"A Departure from Reality II: City Fable"

Curatorial Statement:


In its upcoming exhibition "City Fable", Blindspot Gallery presents Found Landscape by Ng Sai Kit and The Irrational Night by Lai Lon Hin. With their distinct perspectives and subjectivity, the two photographers capture the reality of Hong Kong which unfolds like an endless, interweaving fable of the city.

As Charlotte Cotton notes in The Photograph as Contemporary Art, ‘Tableau Photography’ is a style of contemporary photography in which a single photograph conveys a clear narrative through its setting to the viewers1. The exhibition highlights the connection between the work of Ng and Lai and this style of contemporary photography.

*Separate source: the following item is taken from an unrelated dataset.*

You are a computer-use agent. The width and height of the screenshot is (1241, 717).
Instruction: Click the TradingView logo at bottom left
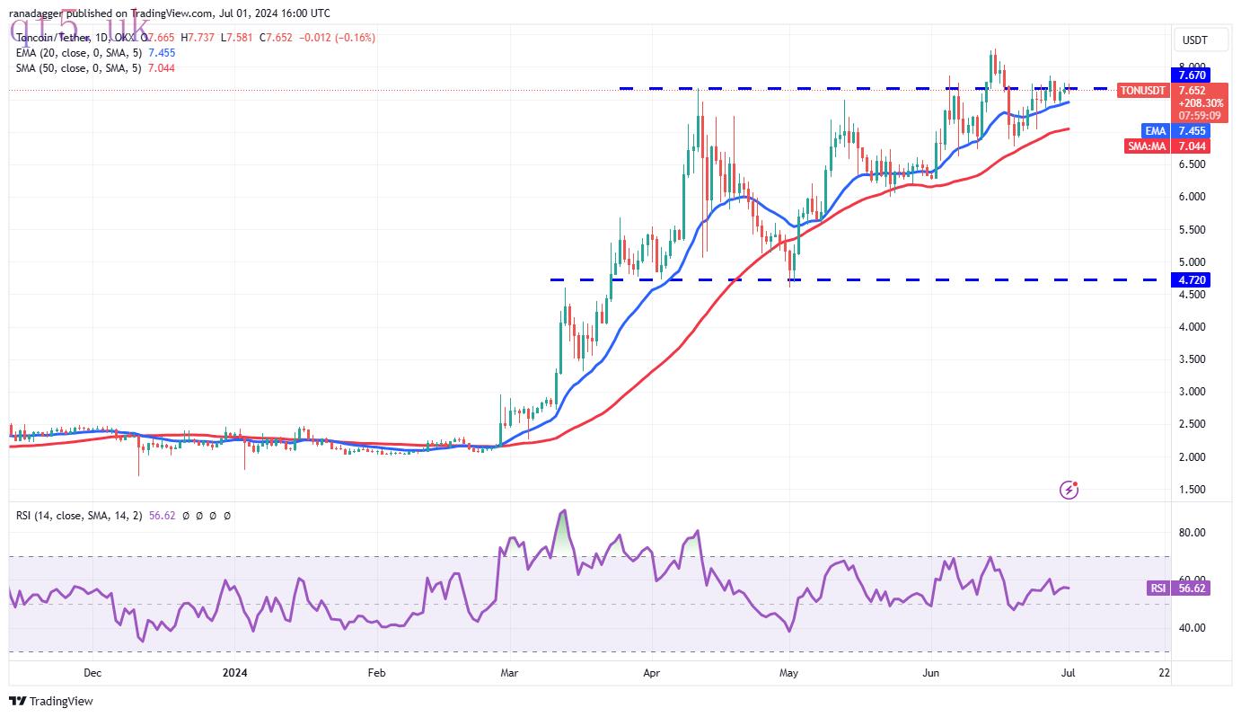(x=51, y=701)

The word ‘fable’ refers to a fictitious narrative or statement, often a legendary story of supernatural happenings, or a narration intended to enforce a useful truth2. The two artists encapsulate their hometown at its most unique and subtle moments. Each element of the composition is a shrewd and careful observation, while the expression is visceral in its mute revelation of the artists’ feelings for the city.

The most distinguished feature of Ng’s Found Landscape series is its vertical view in narrow compositions that echo the characteristics of space in Hong Kong. As the city’s space is constantly invaded by dense and thriving buildings, the public retreats between ever-narrowing space. In Ng’s work, glass exteriors of buildings are infinite reflections of surrounding buildings, streets and scenery, and they deliver the illusion of Hong Kong reverberating in a confined, interweaved space.

Ng’s photography also draws on the multiple visual perspectives that are unique to Chinese landscape painting, which focus on the extension of three dimensions: height, depth and width3. In most of his compositions, Ng employs these classical techniques to depict the cityscape where every dimension of space seems to be inter-wined in an urgent density. Human figures appear in miniature proportions, as if they are characters in a maze-like tale. The intersection of macro and micro views adds to dramatic effects of the scenery, leaving room for the audience to envisage the story.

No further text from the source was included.